▸ Task goal: Scan the entries for the word "WhatsApp" and return every line that has it.

Saved data entries:

******************************

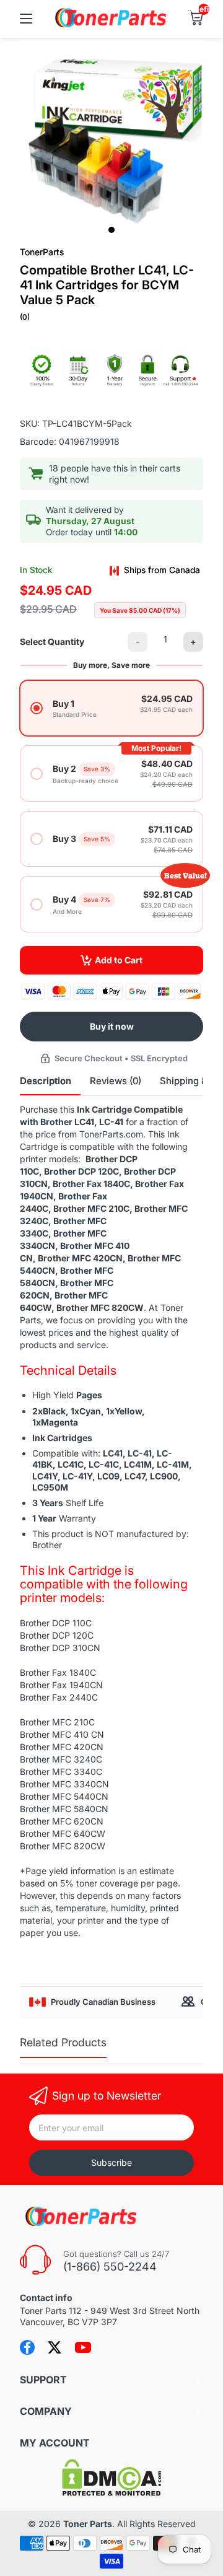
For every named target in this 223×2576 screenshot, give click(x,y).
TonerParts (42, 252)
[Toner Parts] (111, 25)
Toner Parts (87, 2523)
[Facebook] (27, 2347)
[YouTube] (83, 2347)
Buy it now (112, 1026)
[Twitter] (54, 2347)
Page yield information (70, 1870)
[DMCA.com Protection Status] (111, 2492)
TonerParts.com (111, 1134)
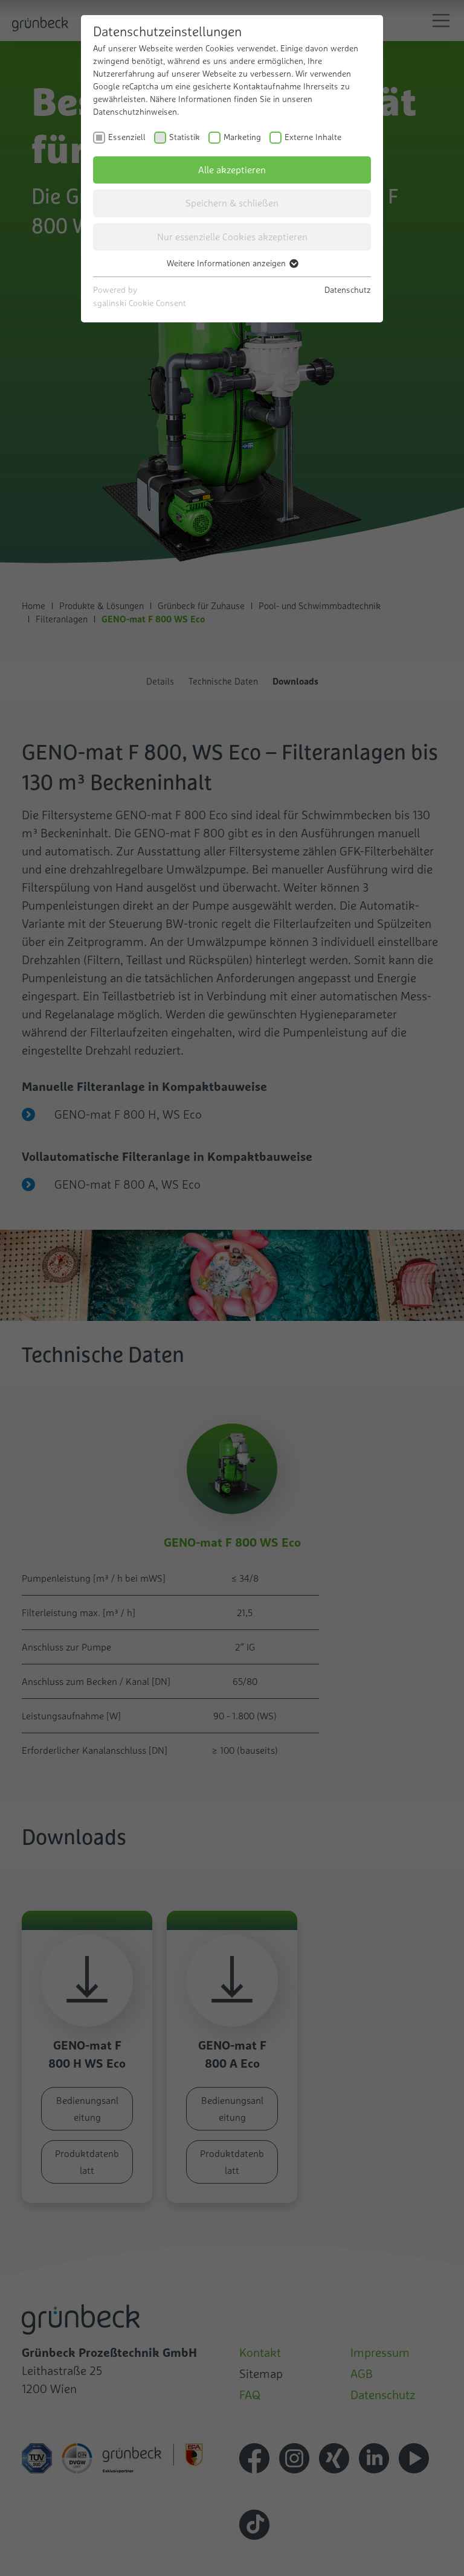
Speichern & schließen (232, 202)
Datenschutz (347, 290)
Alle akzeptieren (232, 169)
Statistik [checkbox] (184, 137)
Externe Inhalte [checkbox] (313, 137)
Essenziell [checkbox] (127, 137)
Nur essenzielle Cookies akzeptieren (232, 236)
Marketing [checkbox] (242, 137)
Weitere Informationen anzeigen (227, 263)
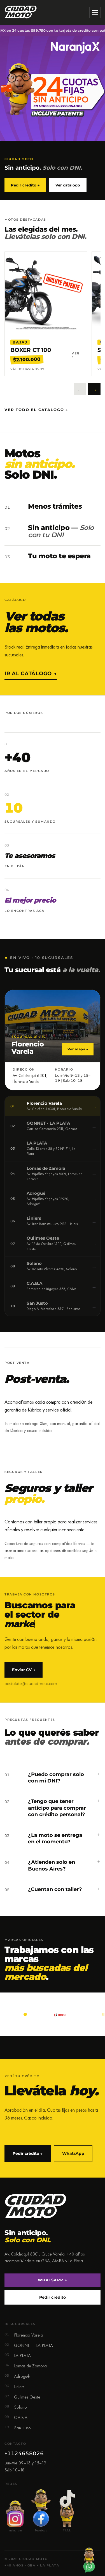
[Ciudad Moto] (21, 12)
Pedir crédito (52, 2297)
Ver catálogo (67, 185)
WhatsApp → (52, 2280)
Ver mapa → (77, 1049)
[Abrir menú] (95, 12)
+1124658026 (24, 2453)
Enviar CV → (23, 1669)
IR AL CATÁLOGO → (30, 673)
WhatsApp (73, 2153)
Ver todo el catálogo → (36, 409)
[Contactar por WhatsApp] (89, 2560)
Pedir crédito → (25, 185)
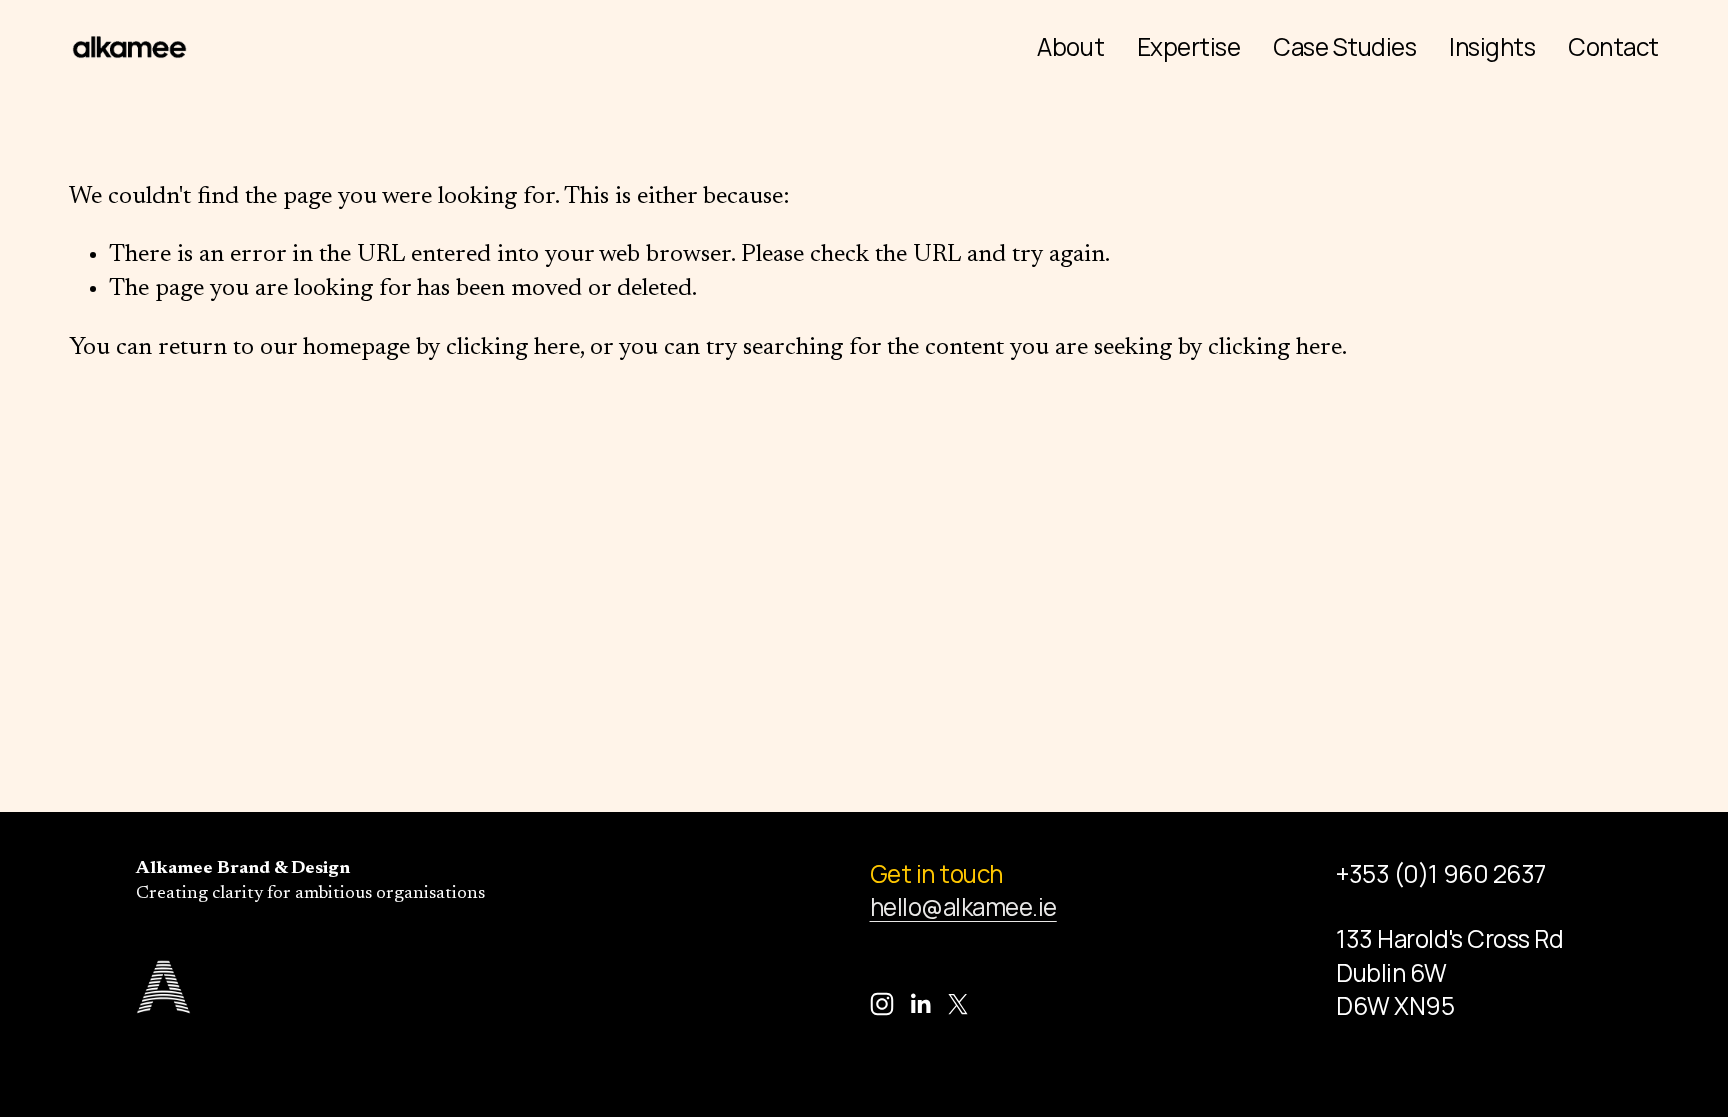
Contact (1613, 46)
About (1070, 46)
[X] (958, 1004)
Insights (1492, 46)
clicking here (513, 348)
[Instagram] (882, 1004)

******************************

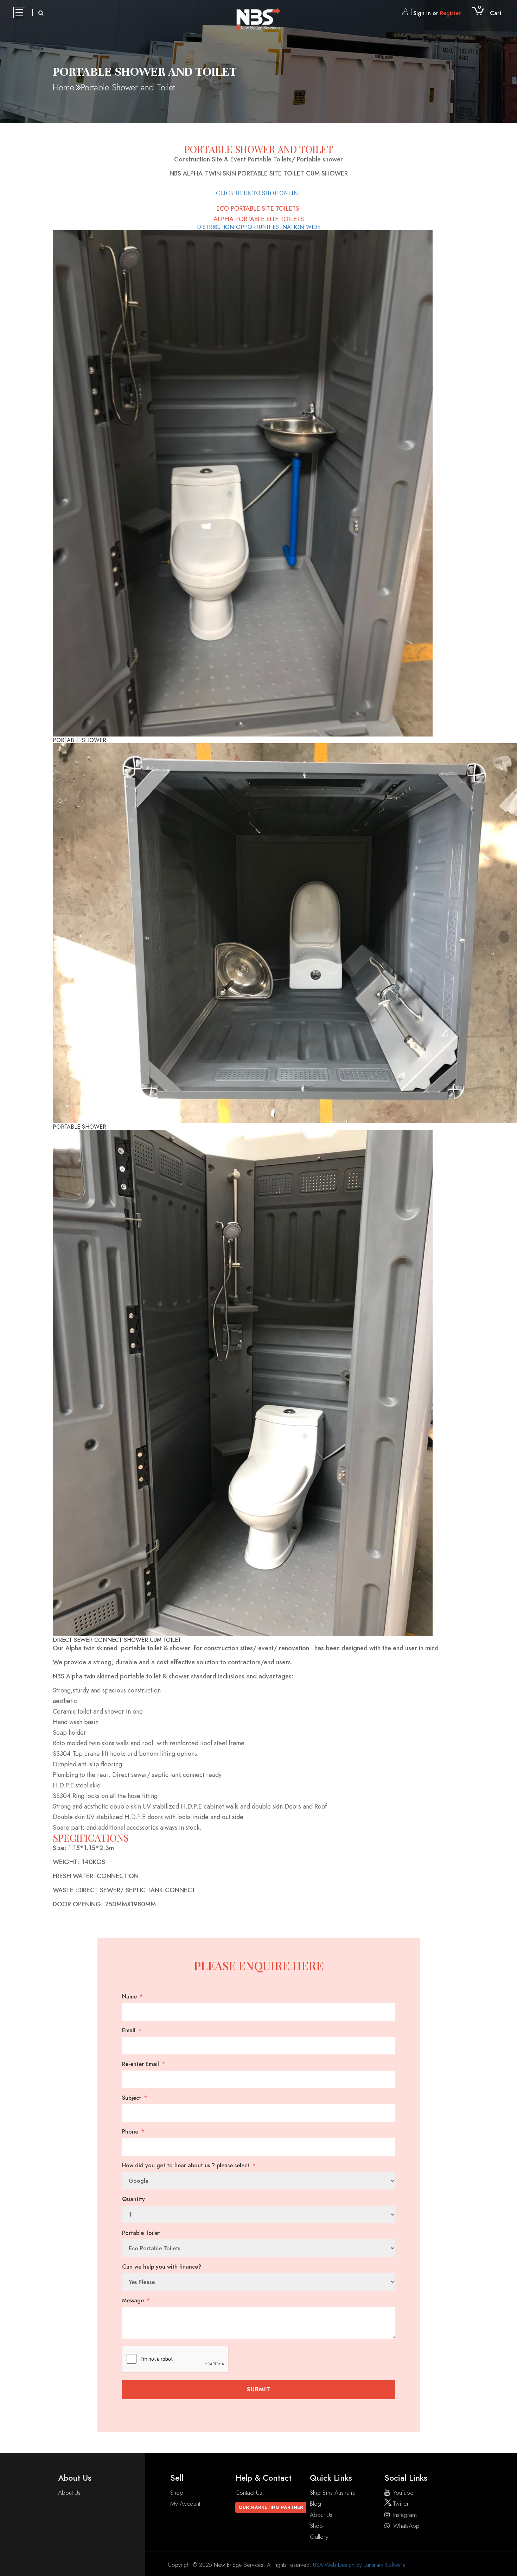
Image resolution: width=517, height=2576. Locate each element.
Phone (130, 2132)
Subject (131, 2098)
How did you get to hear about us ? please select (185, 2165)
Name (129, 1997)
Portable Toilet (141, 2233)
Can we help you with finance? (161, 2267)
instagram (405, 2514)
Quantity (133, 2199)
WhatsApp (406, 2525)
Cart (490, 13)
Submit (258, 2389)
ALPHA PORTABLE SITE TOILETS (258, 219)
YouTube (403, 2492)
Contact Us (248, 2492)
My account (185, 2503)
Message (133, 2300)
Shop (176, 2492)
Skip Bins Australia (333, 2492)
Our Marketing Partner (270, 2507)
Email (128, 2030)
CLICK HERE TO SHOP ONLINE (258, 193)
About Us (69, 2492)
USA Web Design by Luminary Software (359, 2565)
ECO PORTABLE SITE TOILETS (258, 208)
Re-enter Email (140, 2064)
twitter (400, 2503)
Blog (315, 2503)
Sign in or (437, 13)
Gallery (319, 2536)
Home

******************************

▸ Written reply:
WhatsApp → (52, 2280)
WhatsApp (73, 2153)
[Contactar por WhatsApp] (89, 2560)
WhatsApp (406, 2525)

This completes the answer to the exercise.